Computer Engineering and Applications ›› 2020, Vol. 56 ›› Issue (4): 92-98.DOI: 10.3778/j.issn.1002-8331.1811-0056

Previous Articles     Next Articles

Detection of Malicious Domain Names Based on AN and LSTM

ZHOU Kang, WAN Liang, DING Hongwei   

  1. 1.College of Computer Science and Technology, Guizhou University, Guiyang 550025, China
    2.Institute of Computer Theory and Software, Guizhou University, Guiyang 550025, China
  • Online:2020-02-15 Published:2020-03-06

基于AN和LSTM的恶意域名检测

周康,万良,丁红卫   

  1. 1.贵州大学 计算机科学与技术学院,贵阳 550025
    2.贵州大学 软件与理论研究所,贵阳 550025

Abstract:

At present, malicious domain names are widely used in acting-controlled Trojans, phishing fraud and other network attacks. Traditional malicious domain name detection methods have the problem of long-distance dependency. It is easy to ignore contextual information and difficult in detecting malicious domain names efficiently and accurately because of its high data dimension. This paper presents a deep learning method for detecting malicious domain names by Autoencoder Network(AN) for feature reduction combined with Long Short-Term Memory network(LSTM). Firstly, the word vector representation of the implementation containing semantics is used, and the problem that the traditional method leads to the sparse and dimension disaster of data representation is solved. The word vector is constructed by word2vec as the input of LSTM, then the correlation between LSTM input and output is sorted by Attention mechanism, the overall characteristics of the text are obtained, finally, the local features are merged with the whole feature, and the classification results are output by using the softmax classifier. Experimental results show that this method has a good performance in malicious domain name detection, and has higher detection rate and less detection time than the traditional method of detecting malicious domain names.

Key words: malicious domain name detection, long short-term memory network, word2vec, Attention mechanism

摘要:

目前,恶意域名被广泛应用于远控木马、钓鱼欺诈等网络攻击中,传统恶意域名检测方法存在长距离依赖性问题,容易忽略上下文信息并且数据维度过大,无法高效、准确地检测恶意域名。

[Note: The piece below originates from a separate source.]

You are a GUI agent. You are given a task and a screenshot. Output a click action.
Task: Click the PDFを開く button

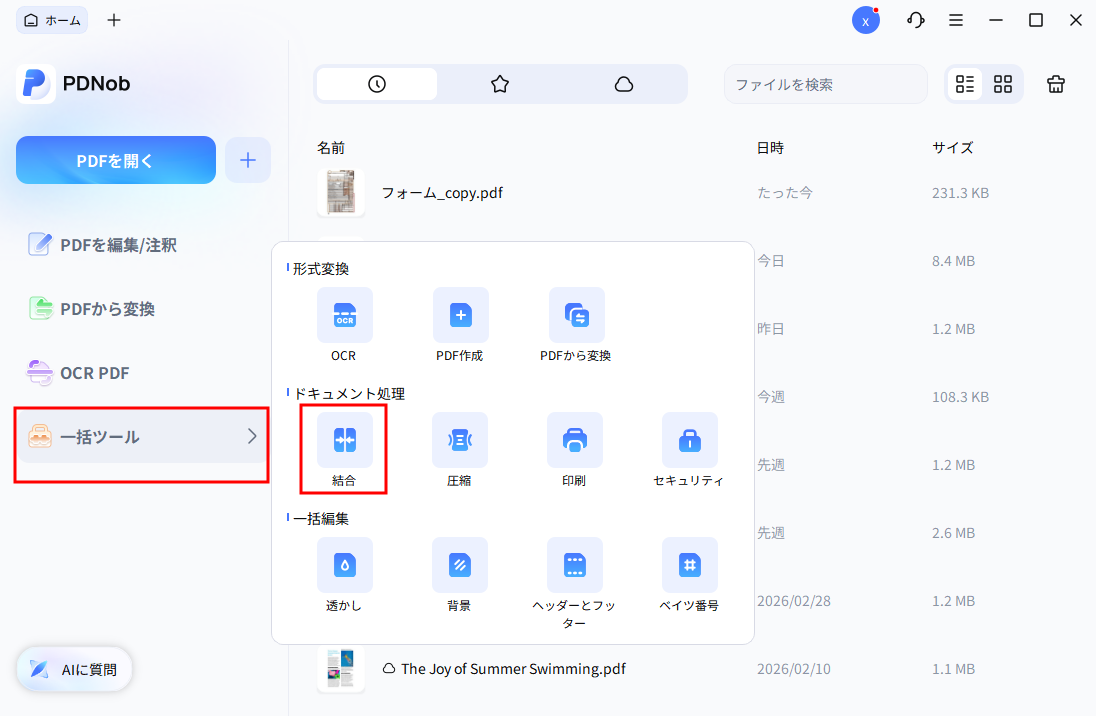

提出了一种自编码网络(Autoencoder Network,AN)降维和长短期记忆神经网络(Long Short-Term Memory network,LSTM)检测恶意域名的深度学习方法。利用实现包含语义的词向量表示,解决了传统方法导致的数据表示稀疏及维度灾难问题。由word2vec构建词向量作为LSTM的输入,利用Attention机制对LSTM输入与输出之间的相关性进行重要度排序,获取文本整体特征,最后将局部特征与整体特征进行特征融合,使用softmax分类器输出分类结果。实验结果表明,该方法在恶意域名检测上具有较好的表现,比传统检测恶意域名方法具有更高的检测率和实时性。

关键词: 恶意域名检测, 长短时记忆神经网络, word2vec, Attention机制